Fasilitas Rusak dan Tak Terawat
Aula serbaguna tampak kotor dan dipenuhi kotoran ternak. Pekerjaan bronjong penahan tebing ditemukan tidak sesuai spesifikasi, bahkan sisa material dibiarkan menumpuk.
Dua kolam pemandian air tawar yang dirancang sebagai daya tarik wisata kini dipenuhi lumut, air keruh, hingga retakan di dasar kolam. Kondisi ini justru menimbulkan bahaya bagi masyarakat.
MCK dan Air Bersih Tak Berfungsi
Sarana Mandi, Cuci, Kakus (MCK) juga mengalami kerusakan. Tidak ada akses air bersih sehingga fasilitas ini tidak bisa digunakan wisatawan. Akibatnya, Pantai Teres gagal menjadi destinasi unggulan Amarasi Selatan.

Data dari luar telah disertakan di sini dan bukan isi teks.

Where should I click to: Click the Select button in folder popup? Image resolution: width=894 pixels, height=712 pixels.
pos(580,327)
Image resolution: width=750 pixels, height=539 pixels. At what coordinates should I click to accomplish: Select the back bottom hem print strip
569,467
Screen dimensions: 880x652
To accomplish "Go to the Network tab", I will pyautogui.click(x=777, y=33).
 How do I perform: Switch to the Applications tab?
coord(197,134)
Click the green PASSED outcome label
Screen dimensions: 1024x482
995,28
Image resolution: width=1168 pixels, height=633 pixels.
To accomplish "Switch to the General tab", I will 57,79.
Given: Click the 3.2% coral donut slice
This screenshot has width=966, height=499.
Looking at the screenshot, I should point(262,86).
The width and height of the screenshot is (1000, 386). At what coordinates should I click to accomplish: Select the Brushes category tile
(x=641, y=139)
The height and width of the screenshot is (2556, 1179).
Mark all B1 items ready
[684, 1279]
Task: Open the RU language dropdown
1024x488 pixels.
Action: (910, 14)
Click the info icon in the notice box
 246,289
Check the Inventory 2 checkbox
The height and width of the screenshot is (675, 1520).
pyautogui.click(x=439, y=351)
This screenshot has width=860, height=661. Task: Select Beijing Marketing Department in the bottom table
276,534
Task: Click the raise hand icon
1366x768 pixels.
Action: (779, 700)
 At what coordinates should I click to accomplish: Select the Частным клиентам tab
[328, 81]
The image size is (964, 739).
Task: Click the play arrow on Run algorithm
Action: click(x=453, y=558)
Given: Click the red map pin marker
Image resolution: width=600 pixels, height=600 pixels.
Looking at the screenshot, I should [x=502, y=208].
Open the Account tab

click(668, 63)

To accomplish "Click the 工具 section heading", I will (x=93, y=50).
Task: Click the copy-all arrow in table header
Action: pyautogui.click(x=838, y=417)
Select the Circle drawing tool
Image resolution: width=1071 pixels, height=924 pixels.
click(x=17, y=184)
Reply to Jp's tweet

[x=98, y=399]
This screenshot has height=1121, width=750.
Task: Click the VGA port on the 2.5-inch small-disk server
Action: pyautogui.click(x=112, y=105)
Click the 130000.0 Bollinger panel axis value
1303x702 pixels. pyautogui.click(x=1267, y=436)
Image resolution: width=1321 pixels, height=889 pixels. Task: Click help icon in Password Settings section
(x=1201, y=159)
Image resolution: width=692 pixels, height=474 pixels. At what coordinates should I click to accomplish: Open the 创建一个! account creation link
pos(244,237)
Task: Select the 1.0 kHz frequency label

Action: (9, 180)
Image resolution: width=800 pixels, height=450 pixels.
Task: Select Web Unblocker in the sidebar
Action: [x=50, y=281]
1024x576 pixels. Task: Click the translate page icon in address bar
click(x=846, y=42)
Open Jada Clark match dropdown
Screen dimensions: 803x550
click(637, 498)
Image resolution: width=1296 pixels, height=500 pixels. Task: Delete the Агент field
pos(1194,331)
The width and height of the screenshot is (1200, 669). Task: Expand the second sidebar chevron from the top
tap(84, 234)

Kajari Kupang: Tidak Ada Asas Manfaat
Menurut Kajari, anggaran besar yang digelontorkan seharusnya berdampak pada peningkatan pariwisata dan ekonomi warga. Namun faktanya, fasilitas yang dibangun hanya menjadi bangunan terbengkalai.
“Negara sudah keluar biaya besar, tapi apa manfaat yang didapat masyarakat? Tidak ada,” tegas Yupiter Selan. Ia menambahkan akan mendalami kemungkinan adanya indikasi penyalahgunaan anggaran atau praktik korupsi.
Harapan Masyarakat Pupus
Warga Amarasi Selatan kecewa karena Pantai Teres gagal menjadi pusat ekonomi baru. Potensi wisata pantai yang indah kini hilang akibat manajemen dan pengawasan yang lemah.
“Sejak dibangun, kami tidak pernah merasakan manfaat. Malah sekarang jadi sarang ternak dan kolam kodok,” kata salah seorang warga.
Padahal, Pantai Teres punya peluang besar untuk dikembangkan sebagai destinasi unggulan Nusa Tenggara Timur jika dikelola dengan serius.